Chapter 20

Information Theory

Pascal Wallisch

We used the assumption that a neuron encodes any relevant stimulus parameters by modifying its firing rate to construct tuning curves describing this stimulus encoding. But a neuron could also encode a stimulus by changing the relative timing of its spikes. In this chapter we will introduce the methodology used in a series of papers by Richmond and Optican exploring temporal encoding in a primate visual area. They used principal components analysis and information theory to argue that a temporal code provided more information about the stimulus than a rate code did. You will apply similar methodology to data recorded from the primate motor cortex. Note that this chapter assumes familiarity with principal components analysis.

Keywords

motor cortical data; spike density; probability distribution; joint probability distribution; bias; shuffle correction

20.1 Goals of this Chapter

Thus far, we have assumed that a neuron encodes any relevant stimulus parameters by modifying its firing rate. We used this assumption to construct tuning curves describing this stimulus encoding. But a neuron could also encode a stimulus by changing the relative timing of its spikes. In this chapter we will introduce the methodology used in a series of papers by Richmond and Optican exploring temporal encoding in a primate visual area. They used principal components analysis and information theory to argue that a temporal code provided more information about the stimulus than a rate code did. You will apply similar methodology to data recorded from the primate motor cortex. Note that this chapter assumes familiarity with principal components analysis introduced in Chapter 19.

20.2 Background

Richmond and Optican studied pattern discrimination in a primate visual area, the inferior temporal (IT) cortex. They addressed the question of temporal coding in IT in a well-known series of papers in the Journal of Neurophysiology (Optican and Richmond, 1987; Richmond and Optican, 1987; Richmond et al., 1987). They found that the firing rate of IT neurons modulated in response to the presentation of one of 64 two-dimensional visual stimuli.
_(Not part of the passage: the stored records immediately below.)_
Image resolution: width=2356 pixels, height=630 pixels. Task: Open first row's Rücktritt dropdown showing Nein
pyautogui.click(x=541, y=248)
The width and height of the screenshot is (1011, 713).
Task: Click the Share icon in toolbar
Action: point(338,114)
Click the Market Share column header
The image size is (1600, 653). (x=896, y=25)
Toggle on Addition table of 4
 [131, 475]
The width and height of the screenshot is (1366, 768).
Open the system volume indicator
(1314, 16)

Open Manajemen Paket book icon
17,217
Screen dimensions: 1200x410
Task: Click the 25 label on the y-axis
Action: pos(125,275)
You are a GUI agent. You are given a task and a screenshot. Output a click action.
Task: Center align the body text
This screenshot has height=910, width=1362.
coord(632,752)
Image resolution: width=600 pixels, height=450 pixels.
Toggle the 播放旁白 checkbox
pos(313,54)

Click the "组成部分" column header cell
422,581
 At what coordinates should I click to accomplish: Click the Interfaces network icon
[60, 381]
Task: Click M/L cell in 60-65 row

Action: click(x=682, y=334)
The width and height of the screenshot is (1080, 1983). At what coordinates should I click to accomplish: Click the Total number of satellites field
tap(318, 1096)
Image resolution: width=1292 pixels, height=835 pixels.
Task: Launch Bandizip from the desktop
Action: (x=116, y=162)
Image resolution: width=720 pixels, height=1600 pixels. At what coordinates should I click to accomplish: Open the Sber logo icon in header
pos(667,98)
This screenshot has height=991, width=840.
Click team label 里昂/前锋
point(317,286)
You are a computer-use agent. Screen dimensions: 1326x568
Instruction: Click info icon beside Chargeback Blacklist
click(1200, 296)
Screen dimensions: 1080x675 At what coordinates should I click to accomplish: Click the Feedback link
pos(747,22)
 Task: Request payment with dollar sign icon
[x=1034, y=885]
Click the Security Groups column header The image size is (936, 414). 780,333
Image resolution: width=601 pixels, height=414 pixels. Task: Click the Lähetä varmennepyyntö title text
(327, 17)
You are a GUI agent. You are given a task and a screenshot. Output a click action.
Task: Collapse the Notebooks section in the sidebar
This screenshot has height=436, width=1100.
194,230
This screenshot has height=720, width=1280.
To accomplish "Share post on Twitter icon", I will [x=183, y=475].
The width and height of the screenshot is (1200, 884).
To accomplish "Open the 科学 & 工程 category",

They also saw evidence of temporal modulation that was not captured by the firing rate.

To quantify the relevance of this temporal modulation, Richmond and Optican converted the raster plot for each trial into a spike density function (defined later in Section 20.2.2). They then computed principal components (PCs) of these functions. They computed the mutual information between the stimulus and either the firing rates (rate code) or the first three PCs (temporal code). Their results indicated that the temporal code carried on average twice the information as the rate code.

20.2.1 Motor Cortical Data

In this chapter you will use a similar approach to examine encoding of movement direction in the primate motor cortex. You have already seen that motor neurons modulate their firing rate systematically depending on the direction of motion during a center-out task and that this modulation can be fit to a cosine-tuning curve. However, this analysis computed the firing rate over a coarse time bin (1 second). A tuning curve might predict a firing rate of 30 spikes per second for a preferred stimulus, but there are a lot of ways to arrange 30 spikes (each lasting 1–2 ms) over a 1-second time period.

When you use a rate code, you are implicitly assuming that there is no additional information contained in the relative timing of the spikes. This does not mean you assume there is no temporal variation. Instead, a rate code assumes this temporal variation is uninformative about the stimulus. For example, when you calculated a peri-stimulus time histogram (PSTH) centered on movement time in the preceding chapter, you saw the firing rate ramp up slowly 500 ms before movement initiation and ramp back down to baseline by 500 ms later. If each direction elicits this same temporal response scaled up or down, then the coarse rate code is appropriate. However, if the temporal response varies systematically across movement directions, then the rate code will ignore potentially useful information.

Figure 20.1 contains the raster plots (left) and PETHs (right) for unit #16 in the center-out dataset from Chapter 17 (available on the companion web site) recorded on electrode #19. The spike times are relative to the beginning of the instructed delay, where the peripheral target is visible but the animal is still holding on the center target. The responses to a preferred stimulus (135° or 180°) are similar; both show an increase in the firing rate about 500 ms after the target appears. However, the responses to an antipreferred stimulus (0° or 315°) are different; both show a transient increase in the firing rate in the first 100 ms followed by a marked depression for the following 900 ms. A rate code is unlikely to capture all the information in these responses.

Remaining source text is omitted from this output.